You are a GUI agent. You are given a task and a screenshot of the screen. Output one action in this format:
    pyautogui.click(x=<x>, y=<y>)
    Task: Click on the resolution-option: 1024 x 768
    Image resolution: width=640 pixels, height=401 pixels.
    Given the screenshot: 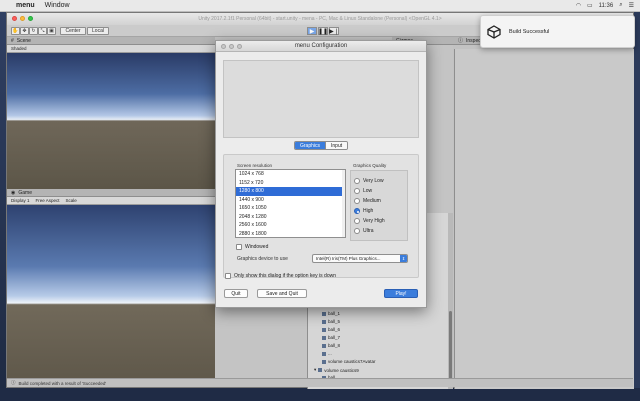 What is the action you would take?
    pyautogui.click(x=290, y=174)
    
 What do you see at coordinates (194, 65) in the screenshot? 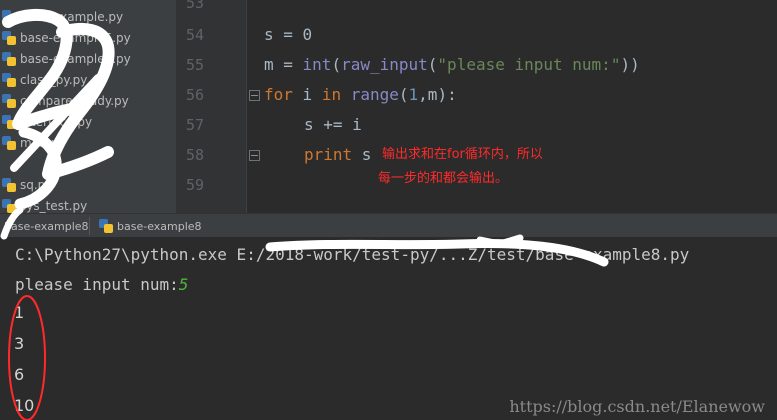
I see `line-number: 55` at bounding box center [194, 65].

WHAT YOU SHOULD DO: Could you output the rows again verbatim, from the line containing "What do you" through the end of the rows, leaving out the pictures?

EXPECTED OUTPUT:
 What do you see at coordinates (194, 65) in the screenshot? 
I see `line-number: 55` at bounding box center [194, 65].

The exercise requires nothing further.